While it’s somewhat disingenuous to argue that these cops don’t volunteer for the assignment to be subject to danger, which is pretty much the job description of police officer and the primary reason they give them guns, there is some validity to the argument that they have found themselves in a no-win situation. Given the way in which rioters and protesters, from the violent to the merely civil disobedient, have presented, there are only so many tactics available to the police to deal with the mobs.

They are charged with preventing the destruction, controlling people bent on destruction, without using more force than would look good on the  front page of the Oregonian. No matter what they do, how they handle the mob it will be wrong, bad and evil. And it’s been this way for 150 nights, because the mob realizes that it can act without constraint while the police have no way to stop them short of a massive use of force, which will prove the mob right by proving that the police must be abolished as a violent army of oppressors. It’s win-win for the mob, and no-win for the cops.

But that’s not why Budworth was indicted, and this is a critical distinction. He was charged for what he did to one person, Teri Jacobs, on that one night when his use of force against her was utterly without justification. This wasn’t about some cosmic sense of frustration, but a cop who lost his cool and needlessly battered a woman.

As for the mass resignations, perhaps that’s exactly what should happen. The city has demanded too much of them, and they have not been given the support they need to perform the impossible task expected of them. But mostly, if they’ve lost the point of their becoming cops, that they are not the counterpart to violent rioters but police officers who have chosen a job, a duty, to both enforce the law while respecting the constitutional rights of citizens and not indulging their worst impulses by become the criminals they oppose, then they shouldn’t be on the Rapid Response Team. They shouldn’t be cops at all.

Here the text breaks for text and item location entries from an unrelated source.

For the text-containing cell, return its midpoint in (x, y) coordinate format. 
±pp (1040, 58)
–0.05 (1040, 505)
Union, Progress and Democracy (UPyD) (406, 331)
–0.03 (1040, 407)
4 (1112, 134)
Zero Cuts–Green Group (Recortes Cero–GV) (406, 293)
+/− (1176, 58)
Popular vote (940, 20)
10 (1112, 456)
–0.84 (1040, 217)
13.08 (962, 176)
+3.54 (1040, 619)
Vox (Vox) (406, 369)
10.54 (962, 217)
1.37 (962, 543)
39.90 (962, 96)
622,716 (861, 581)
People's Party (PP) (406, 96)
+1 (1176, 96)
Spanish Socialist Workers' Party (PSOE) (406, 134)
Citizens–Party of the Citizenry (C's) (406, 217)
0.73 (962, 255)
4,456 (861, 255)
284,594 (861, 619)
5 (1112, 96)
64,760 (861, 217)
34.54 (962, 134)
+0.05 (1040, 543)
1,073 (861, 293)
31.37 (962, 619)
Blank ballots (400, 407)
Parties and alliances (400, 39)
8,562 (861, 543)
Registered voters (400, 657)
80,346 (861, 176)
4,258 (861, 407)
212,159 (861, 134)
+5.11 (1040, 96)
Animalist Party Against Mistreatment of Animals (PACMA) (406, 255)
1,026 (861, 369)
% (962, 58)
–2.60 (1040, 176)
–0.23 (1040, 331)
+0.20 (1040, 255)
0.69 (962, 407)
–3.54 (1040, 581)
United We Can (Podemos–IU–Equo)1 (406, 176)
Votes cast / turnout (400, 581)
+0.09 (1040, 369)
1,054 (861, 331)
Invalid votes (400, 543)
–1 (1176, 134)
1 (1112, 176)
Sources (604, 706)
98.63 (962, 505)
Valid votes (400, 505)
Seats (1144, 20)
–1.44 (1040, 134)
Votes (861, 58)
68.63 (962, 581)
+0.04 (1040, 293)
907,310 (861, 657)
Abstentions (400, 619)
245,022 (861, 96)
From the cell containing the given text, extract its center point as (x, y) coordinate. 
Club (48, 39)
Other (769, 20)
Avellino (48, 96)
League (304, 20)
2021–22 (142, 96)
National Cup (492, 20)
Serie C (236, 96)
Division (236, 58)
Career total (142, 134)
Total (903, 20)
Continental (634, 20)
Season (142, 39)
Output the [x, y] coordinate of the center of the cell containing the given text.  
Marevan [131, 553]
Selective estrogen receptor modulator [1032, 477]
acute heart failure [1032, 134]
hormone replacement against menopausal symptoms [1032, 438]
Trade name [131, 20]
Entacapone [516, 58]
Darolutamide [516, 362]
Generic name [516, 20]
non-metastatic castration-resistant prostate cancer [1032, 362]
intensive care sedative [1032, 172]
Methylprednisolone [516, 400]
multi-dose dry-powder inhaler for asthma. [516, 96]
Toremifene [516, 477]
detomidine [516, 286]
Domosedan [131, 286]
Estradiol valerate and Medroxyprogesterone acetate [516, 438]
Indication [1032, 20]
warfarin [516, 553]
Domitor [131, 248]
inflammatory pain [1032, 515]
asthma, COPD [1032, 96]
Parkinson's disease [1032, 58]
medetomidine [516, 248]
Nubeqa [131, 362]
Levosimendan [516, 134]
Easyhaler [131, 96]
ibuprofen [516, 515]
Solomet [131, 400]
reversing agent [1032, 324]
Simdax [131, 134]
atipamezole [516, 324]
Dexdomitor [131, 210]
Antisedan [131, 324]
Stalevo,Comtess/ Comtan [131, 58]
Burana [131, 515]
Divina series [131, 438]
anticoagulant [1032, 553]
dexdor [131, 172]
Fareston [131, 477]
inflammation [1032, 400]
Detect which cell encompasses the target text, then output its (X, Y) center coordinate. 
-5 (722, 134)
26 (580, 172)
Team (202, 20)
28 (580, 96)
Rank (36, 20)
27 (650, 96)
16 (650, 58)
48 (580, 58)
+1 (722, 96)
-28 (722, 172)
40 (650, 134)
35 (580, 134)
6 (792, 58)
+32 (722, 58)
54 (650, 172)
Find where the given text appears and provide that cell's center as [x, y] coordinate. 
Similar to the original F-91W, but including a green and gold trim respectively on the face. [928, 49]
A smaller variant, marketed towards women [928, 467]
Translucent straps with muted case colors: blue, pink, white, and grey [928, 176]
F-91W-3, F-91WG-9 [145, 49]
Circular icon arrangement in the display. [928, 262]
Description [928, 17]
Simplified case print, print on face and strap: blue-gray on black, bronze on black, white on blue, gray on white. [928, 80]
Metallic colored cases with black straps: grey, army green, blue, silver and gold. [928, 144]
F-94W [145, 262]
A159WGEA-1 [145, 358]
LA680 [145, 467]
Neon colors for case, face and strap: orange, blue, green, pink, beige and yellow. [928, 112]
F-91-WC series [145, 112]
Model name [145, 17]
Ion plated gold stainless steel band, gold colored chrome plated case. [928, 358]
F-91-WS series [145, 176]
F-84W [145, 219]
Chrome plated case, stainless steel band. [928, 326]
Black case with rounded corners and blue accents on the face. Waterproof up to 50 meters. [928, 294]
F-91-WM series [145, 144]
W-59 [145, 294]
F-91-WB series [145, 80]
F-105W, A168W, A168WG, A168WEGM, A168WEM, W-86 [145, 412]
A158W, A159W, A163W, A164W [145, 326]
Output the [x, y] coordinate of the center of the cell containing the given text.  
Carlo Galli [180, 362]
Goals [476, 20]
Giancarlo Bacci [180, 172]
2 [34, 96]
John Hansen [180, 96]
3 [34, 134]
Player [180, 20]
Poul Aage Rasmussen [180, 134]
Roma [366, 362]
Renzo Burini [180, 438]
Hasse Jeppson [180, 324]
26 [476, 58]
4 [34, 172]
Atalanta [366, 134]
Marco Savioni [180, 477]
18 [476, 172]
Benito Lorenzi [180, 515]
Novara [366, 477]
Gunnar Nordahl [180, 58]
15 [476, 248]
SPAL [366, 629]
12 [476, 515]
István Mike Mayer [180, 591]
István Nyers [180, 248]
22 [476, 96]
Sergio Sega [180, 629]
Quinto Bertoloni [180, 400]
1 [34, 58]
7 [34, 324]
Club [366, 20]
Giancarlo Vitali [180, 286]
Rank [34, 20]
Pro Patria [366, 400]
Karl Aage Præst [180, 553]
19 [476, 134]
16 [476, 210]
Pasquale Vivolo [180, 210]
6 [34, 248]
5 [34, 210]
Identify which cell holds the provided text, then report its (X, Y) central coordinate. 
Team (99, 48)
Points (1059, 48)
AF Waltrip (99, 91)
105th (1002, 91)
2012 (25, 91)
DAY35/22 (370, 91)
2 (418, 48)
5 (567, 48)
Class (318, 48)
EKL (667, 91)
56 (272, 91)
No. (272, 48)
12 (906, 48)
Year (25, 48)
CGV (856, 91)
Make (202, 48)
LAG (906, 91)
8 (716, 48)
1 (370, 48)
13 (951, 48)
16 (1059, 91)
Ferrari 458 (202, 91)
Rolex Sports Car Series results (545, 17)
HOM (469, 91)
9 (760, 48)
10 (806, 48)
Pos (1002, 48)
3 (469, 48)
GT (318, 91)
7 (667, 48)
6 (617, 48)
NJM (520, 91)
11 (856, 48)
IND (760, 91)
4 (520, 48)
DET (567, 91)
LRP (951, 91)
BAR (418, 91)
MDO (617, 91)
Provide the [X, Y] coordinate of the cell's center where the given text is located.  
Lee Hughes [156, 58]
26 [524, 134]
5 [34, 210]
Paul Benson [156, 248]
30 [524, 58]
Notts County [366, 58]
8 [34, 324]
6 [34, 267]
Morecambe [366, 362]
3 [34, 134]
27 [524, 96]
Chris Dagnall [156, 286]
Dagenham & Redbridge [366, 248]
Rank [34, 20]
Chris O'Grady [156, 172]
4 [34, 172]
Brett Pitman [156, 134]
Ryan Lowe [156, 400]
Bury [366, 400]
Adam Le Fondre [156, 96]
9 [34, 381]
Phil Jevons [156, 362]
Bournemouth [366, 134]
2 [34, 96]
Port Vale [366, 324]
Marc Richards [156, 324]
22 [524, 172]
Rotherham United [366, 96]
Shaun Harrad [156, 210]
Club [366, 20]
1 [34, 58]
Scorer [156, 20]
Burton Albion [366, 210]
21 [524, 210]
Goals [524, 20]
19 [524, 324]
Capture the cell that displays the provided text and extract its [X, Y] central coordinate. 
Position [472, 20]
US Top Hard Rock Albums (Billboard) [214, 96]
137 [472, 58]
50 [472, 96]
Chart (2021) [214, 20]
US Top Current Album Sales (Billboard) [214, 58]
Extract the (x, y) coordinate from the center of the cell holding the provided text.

It’s not any easy job, and can. as here, prove to be a near impossible job in many respects, but it’s still a job, and the job they chose. Cops don’t get the option of being frustrated and angry, and relieved of their obligation not to violently harm people. If they can’t hack it, then they should resign. And if the job can’t be done any other way, then Portland and other cities need to address their acquiescence in this untenable situation they’ve allowed to go on far too long.